Now here is my confusion starts. I have queued some task to that queue but now how will I run that queue? How will I run the task that is queued? Do I need to create some extra code for it or Do I need to do some settings for it. Please guide
You don't need to go to your server and run this command by hand, you need to have process that will keep running, and perform those jobs.
I would recomment "supervisord"
http://supervisord.org/
This programs is for launching a script and keep it running, even if it fails, it will relaunch it(until certain amount of failures of course)
After you install it, you should probably create this supervisor task file:
[program:queue]
command=php artisan queue:listen --tries=3 --env=your_environment
directory=/path/to/laravel
stdout_logfile=/path/to/laravel/app/storage/logs/supervisord.log
redirect_stderr=true
autostart=true
autorestart=true
You can do php artisan queue:listen it will start all listed queue
or if you specify the queue name php artisan queue:listen queue_name
Don't forget to run php artisan queue:failed-table. This will make failed_jobs table in your database.
So if anything goes wrong when the queue run it will save failed queue to the database.
If you want the failed queue to get insert the database add this when run listen:
php artisan queue:listen connection-name --tries=3
to run the failed queue php artisan queue:retry all
Hope i answer your question.
Once your job is in the queue, and according to your question it is, you have two simple options:
Run one or more queue listeners on the same/different servers (using supervisor is recommended in Laravel documentation, see sample configuration)
Run queue worker manually or automatically, on regular basis (crontab)
php artisan queue:work iron
This command will fetch one job from the queue and process it. You launch it again – it fetches one more, and so on.
If you don't do extra processing and your queue driver is not 'sync' – your job will never see the day light.
My advice – launch queue workers manually on your development/test machine, and use supervisor on production server.
If your project is small and it doesn't require great scalability, you may want to simply switch to 'sync' driver (jobs will be processed immediately). There is no need to make the infrastructure more complicated, unless there is real necessity!
I'm pretty new to the whole Queue'd jobs thing in Laravel 4. I have some process heavy tasks I need the site to run in the background after being fired by the user doing a particular action.
When I was doing the local development for my site I was using this:
Queue::push('JobClass', array('somedata' => $dataToBeSent));
And I was using the local "sync" driver to do it. (The jobs would just automatically fire, impacting on the user experience but I assumed when going into the production phase I could switch it to beanstalkd and they would then be run in the background)
Which brings me to where I'm at now.
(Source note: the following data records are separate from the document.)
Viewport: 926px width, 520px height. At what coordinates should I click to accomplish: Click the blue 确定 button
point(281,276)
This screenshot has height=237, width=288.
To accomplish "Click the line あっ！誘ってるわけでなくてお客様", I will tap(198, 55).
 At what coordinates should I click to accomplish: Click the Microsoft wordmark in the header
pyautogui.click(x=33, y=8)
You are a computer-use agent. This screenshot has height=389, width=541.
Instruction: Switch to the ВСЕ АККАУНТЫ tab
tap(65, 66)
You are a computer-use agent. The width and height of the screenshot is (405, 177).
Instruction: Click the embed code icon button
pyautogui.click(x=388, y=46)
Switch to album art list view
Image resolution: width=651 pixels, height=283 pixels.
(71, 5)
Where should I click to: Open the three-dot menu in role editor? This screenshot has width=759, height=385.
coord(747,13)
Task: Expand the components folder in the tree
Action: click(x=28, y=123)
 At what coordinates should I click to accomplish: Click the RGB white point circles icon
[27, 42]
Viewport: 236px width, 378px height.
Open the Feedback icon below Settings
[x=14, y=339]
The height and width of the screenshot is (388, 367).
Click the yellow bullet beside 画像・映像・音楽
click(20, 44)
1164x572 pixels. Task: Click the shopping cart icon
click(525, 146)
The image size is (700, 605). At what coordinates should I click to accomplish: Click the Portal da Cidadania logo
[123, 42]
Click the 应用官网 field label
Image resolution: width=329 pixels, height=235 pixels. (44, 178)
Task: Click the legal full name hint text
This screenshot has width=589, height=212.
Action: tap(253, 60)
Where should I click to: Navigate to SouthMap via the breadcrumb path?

I have beanstalkd set up with the dependencies installed with composer and the beanstalkd process listening for new jobs. I installed a beanstalk admin interface and can see my jobs going into the queue, but I have no idea how to actually get them to run!
Any help would be apprieciated, thanks!
This is actually a really badly documented feature in Laravel.
What you actually need to do is have the JobClass.php in a folder that is auto-loaded, I use app/commands, but they can also be in app/controllers or app/models if you like. And this function needs to have a fire event that takes the $job and $data argument.
To run these, simply execute php artisan queue:listen --timeout=60 in your terminal, and it will be busy emptying the queue, until it's empty, or it's been running for longer then 60 seconds. (Small note: The timeout is the time-limit to start a queue, so it may run for 69 seconds if 1 job takes 10 seconds.
If you only want to run 1 job (perfect for testing), run php artisan queue:work
There are tools like Supervisord that make sure your job handlers keep running, but I recommend to just make a Cron task that starts every X minutes based on how fast the data needs to be processed, and on how much data comes in.
Keep in mind you need to path your artisan.